YOUR INSTRUCTIONS: The response is to be the full listing, set down exactly.

<<<<

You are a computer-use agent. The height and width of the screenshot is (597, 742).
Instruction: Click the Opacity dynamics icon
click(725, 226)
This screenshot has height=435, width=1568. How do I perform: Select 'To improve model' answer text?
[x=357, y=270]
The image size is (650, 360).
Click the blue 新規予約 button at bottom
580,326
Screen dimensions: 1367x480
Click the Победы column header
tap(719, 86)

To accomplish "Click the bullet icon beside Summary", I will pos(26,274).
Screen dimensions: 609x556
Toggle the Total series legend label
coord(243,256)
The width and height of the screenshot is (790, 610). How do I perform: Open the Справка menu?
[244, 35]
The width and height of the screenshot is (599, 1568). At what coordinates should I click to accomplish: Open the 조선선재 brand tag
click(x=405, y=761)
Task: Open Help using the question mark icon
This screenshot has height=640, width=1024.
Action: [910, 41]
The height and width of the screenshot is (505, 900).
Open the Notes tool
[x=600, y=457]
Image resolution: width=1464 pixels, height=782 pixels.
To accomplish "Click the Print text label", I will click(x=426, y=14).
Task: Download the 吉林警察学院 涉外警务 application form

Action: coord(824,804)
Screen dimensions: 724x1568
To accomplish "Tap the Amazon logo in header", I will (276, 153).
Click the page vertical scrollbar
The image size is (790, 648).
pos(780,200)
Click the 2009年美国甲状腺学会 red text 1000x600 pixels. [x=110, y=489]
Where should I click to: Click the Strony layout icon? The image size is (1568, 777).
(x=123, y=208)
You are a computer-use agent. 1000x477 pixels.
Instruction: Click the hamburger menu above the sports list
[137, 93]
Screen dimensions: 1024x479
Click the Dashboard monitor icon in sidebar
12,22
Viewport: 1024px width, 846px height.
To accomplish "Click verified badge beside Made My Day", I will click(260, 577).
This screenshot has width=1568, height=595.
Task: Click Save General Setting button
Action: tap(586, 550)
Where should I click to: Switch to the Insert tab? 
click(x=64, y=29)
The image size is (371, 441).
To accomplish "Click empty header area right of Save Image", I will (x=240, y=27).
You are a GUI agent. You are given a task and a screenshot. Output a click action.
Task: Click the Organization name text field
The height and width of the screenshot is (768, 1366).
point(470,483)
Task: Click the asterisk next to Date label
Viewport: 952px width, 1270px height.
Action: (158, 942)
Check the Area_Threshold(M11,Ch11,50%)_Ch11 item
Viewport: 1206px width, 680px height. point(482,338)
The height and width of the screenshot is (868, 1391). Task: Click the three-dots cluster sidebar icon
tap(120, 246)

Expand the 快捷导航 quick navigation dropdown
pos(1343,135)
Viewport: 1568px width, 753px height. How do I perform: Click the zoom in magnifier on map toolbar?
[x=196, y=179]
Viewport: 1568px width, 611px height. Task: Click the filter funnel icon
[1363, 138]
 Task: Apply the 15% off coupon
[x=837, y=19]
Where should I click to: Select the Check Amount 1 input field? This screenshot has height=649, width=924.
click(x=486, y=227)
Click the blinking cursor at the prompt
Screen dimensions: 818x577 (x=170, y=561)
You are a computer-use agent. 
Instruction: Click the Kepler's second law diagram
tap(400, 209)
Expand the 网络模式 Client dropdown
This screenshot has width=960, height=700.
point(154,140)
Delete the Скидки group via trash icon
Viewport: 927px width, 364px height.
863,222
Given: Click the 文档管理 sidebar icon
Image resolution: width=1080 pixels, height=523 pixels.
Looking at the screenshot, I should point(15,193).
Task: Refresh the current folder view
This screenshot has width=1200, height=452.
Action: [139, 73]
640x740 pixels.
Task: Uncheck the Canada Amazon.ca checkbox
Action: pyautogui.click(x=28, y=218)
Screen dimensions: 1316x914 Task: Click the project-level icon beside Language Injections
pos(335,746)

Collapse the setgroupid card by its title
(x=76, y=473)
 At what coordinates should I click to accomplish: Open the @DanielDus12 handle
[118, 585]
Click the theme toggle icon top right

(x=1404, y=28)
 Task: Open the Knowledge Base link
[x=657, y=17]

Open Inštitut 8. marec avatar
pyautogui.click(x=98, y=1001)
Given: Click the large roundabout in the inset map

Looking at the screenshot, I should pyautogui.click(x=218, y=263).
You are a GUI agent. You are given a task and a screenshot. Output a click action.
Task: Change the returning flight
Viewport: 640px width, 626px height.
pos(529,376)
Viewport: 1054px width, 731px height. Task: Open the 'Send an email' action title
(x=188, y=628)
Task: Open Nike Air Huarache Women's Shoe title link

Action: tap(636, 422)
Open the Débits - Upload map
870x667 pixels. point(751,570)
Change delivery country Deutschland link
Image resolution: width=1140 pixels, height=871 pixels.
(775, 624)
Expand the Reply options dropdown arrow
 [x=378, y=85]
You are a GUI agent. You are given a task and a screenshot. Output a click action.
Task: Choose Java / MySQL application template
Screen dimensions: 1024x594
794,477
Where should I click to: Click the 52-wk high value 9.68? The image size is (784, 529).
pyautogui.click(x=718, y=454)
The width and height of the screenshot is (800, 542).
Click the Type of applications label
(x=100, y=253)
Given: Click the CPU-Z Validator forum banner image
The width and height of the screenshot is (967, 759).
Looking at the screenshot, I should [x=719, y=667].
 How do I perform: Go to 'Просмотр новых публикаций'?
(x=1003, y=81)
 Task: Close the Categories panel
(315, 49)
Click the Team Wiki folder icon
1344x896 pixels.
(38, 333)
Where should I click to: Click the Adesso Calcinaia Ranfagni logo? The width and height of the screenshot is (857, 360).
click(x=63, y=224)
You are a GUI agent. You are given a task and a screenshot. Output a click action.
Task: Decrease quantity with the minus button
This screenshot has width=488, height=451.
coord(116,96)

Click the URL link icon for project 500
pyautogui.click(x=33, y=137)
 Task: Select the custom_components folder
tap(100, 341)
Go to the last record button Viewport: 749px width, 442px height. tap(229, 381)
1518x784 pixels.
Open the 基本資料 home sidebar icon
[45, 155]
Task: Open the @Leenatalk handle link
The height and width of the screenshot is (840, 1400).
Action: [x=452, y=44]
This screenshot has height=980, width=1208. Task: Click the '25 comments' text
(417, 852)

>>>>

TASK OUTPUT:
You are a computer-use agent. The height and width of the screenshot is (597, 742).
Instruction: Click the Opacity dynamics icon
click(725, 226)
This screenshot has height=435, width=1568. How do I perform: Select 'To improve model' answer text?
[x=357, y=270]
The image size is (650, 360).
Click the blue 新規予約 button at bottom
580,326
Screen dimensions: 1367x480
Click the Победы column header
tap(719, 86)

To accomplish "Click the bullet icon beside Summary", I will pos(26,274).
Screen dimensions: 609x556
Toggle the Total series legend label
coord(243,256)
The width and height of the screenshot is (790, 610). How do I perform: Open the Справка menu?
[244, 35]
The width and height of the screenshot is (599, 1568). At what coordinates should I click to accomplish: Open the 조선선재 brand tag
click(x=405, y=761)
Task: Open Help using the question mark icon
This screenshot has height=640, width=1024.
Action: [910, 41]
The height and width of the screenshot is (505, 900).
Open the Notes tool
[x=600, y=457]
Image resolution: width=1464 pixels, height=782 pixels.
To accomplish "Click the Print text label", I will click(x=426, y=14).
Task: Download the 吉林警察学院 涉外警务 application form

Action: coord(824,804)
Screen dimensions: 724x1568
To accomplish "Tap the Amazon logo in header", I will (276, 153).
Click the page vertical scrollbar
The image size is (790, 648).
pos(780,200)
Click the 2009年美国甲状腺学会 red text 1000x600 pixels. [x=110, y=489]
Where should I click to: Click the Strony layout icon? The image size is (1568, 777).
(x=123, y=208)
You are a computer-use agent. 1000x477 pixels.
Instruction: Click the hamburger menu above the sports list
[137, 93]
Screen dimensions: 1024x479
Click the Dashboard monitor icon in sidebar
12,22
Viewport: 1024px width, 846px height.
To accomplish "Click verified badge beside Made My Day", I will click(260, 577).
This screenshot has width=1568, height=595.
Task: Click Save General Setting button
Action: tap(586, 550)
Where should I click to: Switch to the Insert tab? 
click(x=64, y=29)
The image size is (371, 441).
To accomplish "Click empty header area right of Save Image", I will (x=240, y=27).
You are a GUI agent. You are given a task and a screenshot. Output a click action.
Task: Click the Organization name text field
The height and width of the screenshot is (768, 1366).
point(470,483)
Task: Click the asterisk next to Date label
Viewport: 952px width, 1270px height.
Action: (158, 942)
Check the Area_Threshold(M11,Ch11,50%)_Ch11 item
Viewport: 1206px width, 680px height. point(482,338)
The height and width of the screenshot is (868, 1391). Task: Click the three-dots cluster sidebar icon
tap(120, 246)

Expand the 快捷导航 quick navigation dropdown
pos(1343,135)
Viewport: 1568px width, 753px height. How do I perform: Click the zoom in magnifier on map toolbar?
[x=196, y=179]
Viewport: 1568px width, 611px height. Task: Click the filter funnel icon
[1363, 138]
 Task: Apply the 15% off coupon
[x=837, y=19]
Where should I click to: Select the Check Amount 1 input field? This screenshot has height=649, width=924.
click(x=486, y=227)
Click the blinking cursor at the prompt
Screen dimensions: 818x577 (x=170, y=561)
You are a computer-use agent. 
Instruction: Click the Kepler's second law diagram
tap(400, 209)
Expand the 网络模式 Client dropdown
This screenshot has width=960, height=700.
point(154,140)
Delete the Скидки group via trash icon
Viewport: 927px width, 364px height.
863,222
Given: Click the 文档管理 sidebar icon
Image resolution: width=1080 pixels, height=523 pixels.
Looking at the screenshot, I should point(15,193).
Task: Refresh the current folder view
This screenshot has width=1200, height=452.
Action: [139, 73]
640x740 pixels.
Task: Uncheck the Canada Amazon.ca checkbox
Action: pyautogui.click(x=28, y=218)
Screen dimensions: 1316x914 Task: Click the project-level icon beside Language Injections
pos(335,746)

Collapse the setgroupid card by its title
(x=76, y=473)
 At what coordinates should I click to accomplish: Open the @DanielDus12 handle
[118, 585]
Click the theme toggle icon top right

(x=1404, y=28)
 Task: Open the Knowledge Base link
[x=657, y=17]

Open Inštitut 8. marec avatar
pyautogui.click(x=98, y=1001)
Given: Click the large roundabout in the inset map

Looking at the screenshot, I should pyautogui.click(x=218, y=263).
You are a GUI agent. You are given a task and a screenshot. Output a click action.
Task: Change the returning flight
Viewport: 640px width, 626px height.
pos(529,376)
Viewport: 1054px width, 731px height. Task: Open the 'Send an email' action title
(x=188, y=628)
Task: Open Nike Air Huarache Women's Shoe title link

Action: tap(636, 422)
Open the Débits - Upload map
870x667 pixels. point(751,570)
Change delivery country Deutschland link
Image resolution: width=1140 pixels, height=871 pixels.
(775, 624)
Expand the Reply options dropdown arrow
 [x=378, y=85]
You are a GUI agent. You are given a task and a screenshot. Output a click action.
Task: Choose Java / MySQL application template
Screen dimensions: 1024x594
794,477
Where should I click to: Click the 52-wk high value 9.68? The image size is (784, 529).
pyautogui.click(x=718, y=454)
The width and height of the screenshot is (800, 542).
Click the Type of applications label
(x=100, y=253)
Given: Click the CPU-Z Validator forum banner image
The width and height of the screenshot is (967, 759).
Looking at the screenshot, I should [x=719, y=667].
 How do I perform: Go to 'Просмотр новых публикаций'?
(x=1003, y=81)
 Task: Close the Categories panel
(315, 49)
Click the Team Wiki folder icon
1344x896 pixels.
(38, 333)
Where should I click to: Click the Adesso Calcinaia Ranfagni logo? The width and height of the screenshot is (857, 360).
click(x=63, y=224)
You are a GUI agent. You are given a task and a screenshot. Output a click action.
Task: Decrease quantity with the minus button
This screenshot has width=488, height=451.
coord(116,96)

Click the URL link icon for project 500
pyautogui.click(x=33, y=137)
 Task: Select the custom_components folder
tap(100, 341)
Go to the last record button Viewport: 749px width, 442px height. tap(229, 381)
1518x784 pixels.
Open the 基本資料 home sidebar icon
[45, 155]
Task: Open the @Leenatalk handle link
The height and width of the screenshot is (840, 1400).
Action: [x=452, y=44]
This screenshot has height=980, width=1208. Task: Click the '25 comments' text
(417, 852)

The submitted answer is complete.